For an entrepreneur, valuation is very important for a number of reasons. Some of these reasons include:
- It determines your business’s relative value in the marketplace thereby helping you understand its net worth.
- It measures progress of your business in respect to the set strategic plan of the business.
- It helps you effectively manage your business since it tracks how efficient your decision-making processes and performance are.
- It gives you a competitive advantage when aiming to secure capital.
- It provides a baseline to help you ascertain exactly how your business is faring, what you are doing well and what needs to be improved upon.
- It helps you make projections for the future and aid your decision making patterns.
- It serves as a means of ensuring accountability in your business.
- It can be useful in identifying gaps in your business.
- It is important in resolving tax or legal issues.

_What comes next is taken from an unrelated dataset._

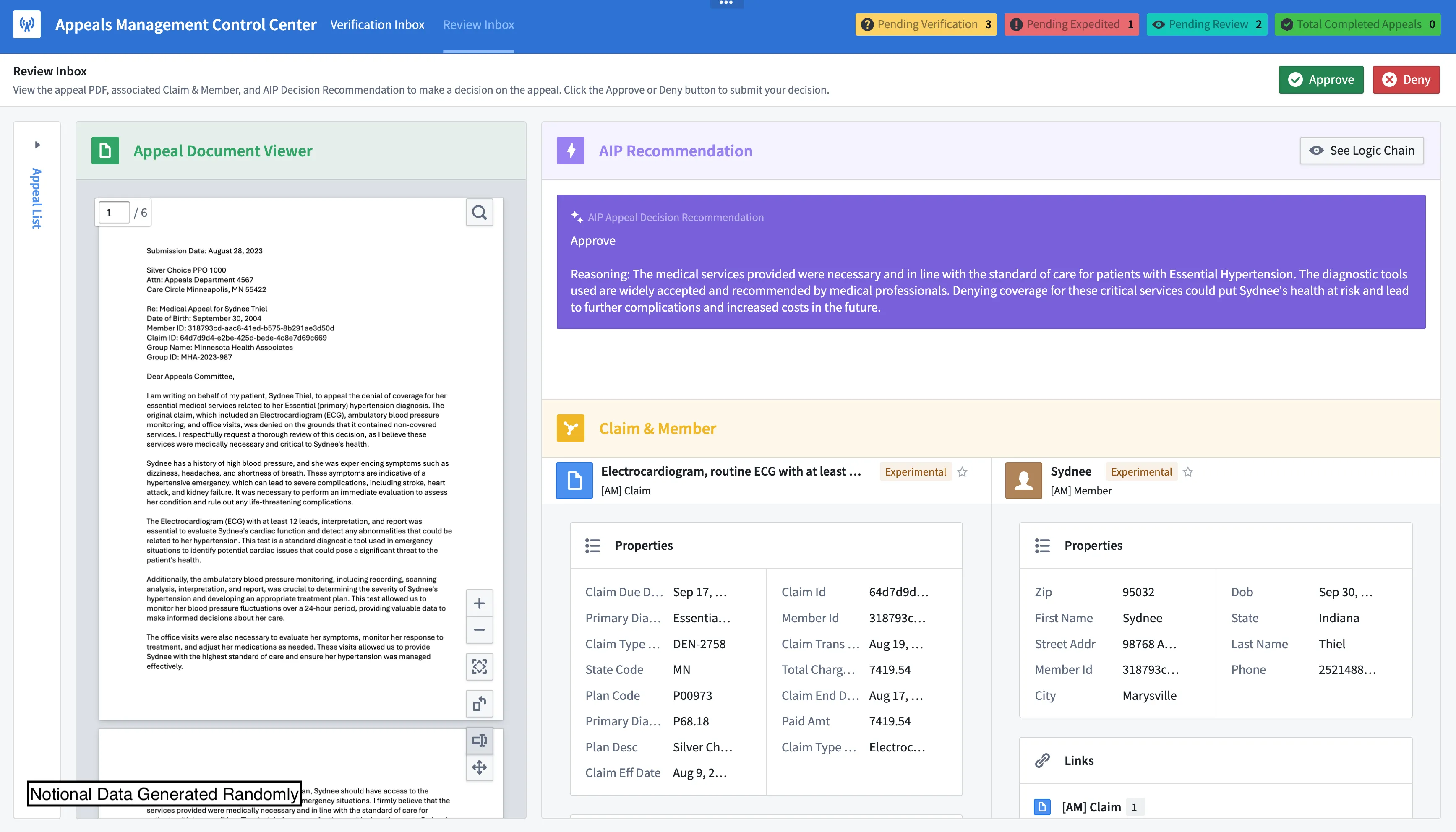The image size is (1456, 832).
Task: Zoom in the appeal document
Action: tap(479, 603)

There are a number of ways to determine the worth of a company. Some of the most commonly used methods of valuing a business include:
- Comparison Method of Valuation – This method is predominantly used in determining the market value of an asset. In this method, the primary asset is compared with similar assets that were recently sold as well as those that are currently on sale in a given locality. The features, advantages and disadvantages of said assets are taken into consideration. The impact of individual features in relation to the overall value of the asset are also noted. Adequate adjustments are made afterwards and the value of such an asset is estimated. This is because in this method, the value of the asset is the sum of the values of its individual features. The comparison method is often used in valuation because it is relatively easy to calculate and is often current.
- Cost Approach – This approach considers the cost it currently entails to rebuild an asset/business or replace it. While this method is not very commonly used in corporate finance, it can be used in startups or early stage companies where comparison to other companies may not be credible or estimated future projections, unreliable. It ignores generation of cash flow and works on the basis of cost being equal to value. Despite its many limitations, this method is quite popular in real estate, property and investment valuation.

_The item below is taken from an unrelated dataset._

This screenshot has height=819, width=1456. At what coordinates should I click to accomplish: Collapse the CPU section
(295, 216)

- Discounted Cash Flow Approach – The DCF analysis is an intrinsic value (looks at the inherent value of the company without comparing it to another) approach in which the unlevered free cash flow of the business is estimated (into the future) and further discounted (to current times) at the organisation’s weighted average cost of capital. The value of an asset using this method is determined by the amount of current and expected cash inflow to be generated during the duration of an investment period while considering the possible inflation rate and adjusting the cash flow to present day values. This is done by deferring them for the stipulated time frame at appropriate discount rates. This method requires a robust amount of estimates, assumptions, details and analysis. This approach allows an analyst to forecast the value of a business or asset based on various scenarios and also carry out a sensitivity analysis.